Here's a sasonal one:

A husband in his later years asked his wife, "What happened to our sexual relations?" to which she replied, "I don't know dear. We never even got a Christmas card from them last year!"

But my favourie silly one is:

What do you call a boomerang that doesn't come back?
A stick!

Jq


----------



## wouldloveababycat (Mar 21, 2004)

Ok here is one for you..

A woman goes to her Dr with a bit of lettuce hanging out of her fanny... 

Dr says "Oooh that looks Nasty!" she says "Nasty?!!  its just the tip of the f**** * iceberg!"


----------



## Pol (Mar 9, 2007)

OK, this one is really silly but has had me giggling all day ...
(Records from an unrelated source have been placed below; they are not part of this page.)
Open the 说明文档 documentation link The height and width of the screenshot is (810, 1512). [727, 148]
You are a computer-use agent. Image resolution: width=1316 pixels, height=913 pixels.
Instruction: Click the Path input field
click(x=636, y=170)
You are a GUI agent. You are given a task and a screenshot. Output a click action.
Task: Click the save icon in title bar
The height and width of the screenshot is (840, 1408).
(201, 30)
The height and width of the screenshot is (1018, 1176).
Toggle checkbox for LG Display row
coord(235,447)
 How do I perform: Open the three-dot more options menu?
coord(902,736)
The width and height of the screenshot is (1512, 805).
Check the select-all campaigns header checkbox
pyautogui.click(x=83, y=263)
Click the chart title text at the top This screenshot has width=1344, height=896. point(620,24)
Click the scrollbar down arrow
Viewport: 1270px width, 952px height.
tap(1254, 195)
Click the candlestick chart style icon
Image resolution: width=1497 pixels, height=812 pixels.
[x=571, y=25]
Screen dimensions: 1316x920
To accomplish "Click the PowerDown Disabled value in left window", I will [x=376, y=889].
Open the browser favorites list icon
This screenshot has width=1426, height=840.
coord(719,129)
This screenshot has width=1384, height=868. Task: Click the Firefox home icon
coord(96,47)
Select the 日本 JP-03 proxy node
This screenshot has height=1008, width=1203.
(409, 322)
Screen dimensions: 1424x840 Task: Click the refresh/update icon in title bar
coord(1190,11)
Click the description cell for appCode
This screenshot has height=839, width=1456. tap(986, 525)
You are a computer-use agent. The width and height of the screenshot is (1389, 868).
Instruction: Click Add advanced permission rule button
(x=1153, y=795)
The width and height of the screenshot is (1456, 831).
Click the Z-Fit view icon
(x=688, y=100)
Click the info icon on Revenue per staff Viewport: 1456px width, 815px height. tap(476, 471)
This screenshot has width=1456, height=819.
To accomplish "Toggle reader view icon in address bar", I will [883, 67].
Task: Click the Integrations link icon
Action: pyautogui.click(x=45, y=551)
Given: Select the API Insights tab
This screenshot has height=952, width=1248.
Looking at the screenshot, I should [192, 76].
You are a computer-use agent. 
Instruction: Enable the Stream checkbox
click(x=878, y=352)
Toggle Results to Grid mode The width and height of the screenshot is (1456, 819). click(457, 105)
What does a fish say when it bumps into a wall ... Dam.

And second to that I quite  like 

What did the grape say when an elephant stood on it ... Nothing - it just gave a little wine.

And finally

What is ET short for ... No reason, he just didn't have very long legs!

Ok, I'll stop now ...

Jx


----------



## wouldloveababycat (Mar 21, 2004)




----------



## flipper (Jul 7, 2004)

A couple for Christmas:

It was Christmas Eve in Asda and a woman was anxiously picking over the last few remaining turkeys in the hope of finding a large one.

In desperation she called over a shop assistant and said, 'Excuse me. Do these turkeys get any bigger?' 

'No, madam, 'he replied, 'they're all dead.' 

and...

A woman goes into a post office to buy some stamps for her Christmas cards. What denomination do you want ? asked the lady at the counter. 'Good God!' she replied, Has it come to this? I suppose you'd better give me twenty Catholic, twenty CoE and a few Presbyterian.


----------



## Pol (Mar 9, 2007)

Only just saw those two, flipper, and they're brilliant!


----------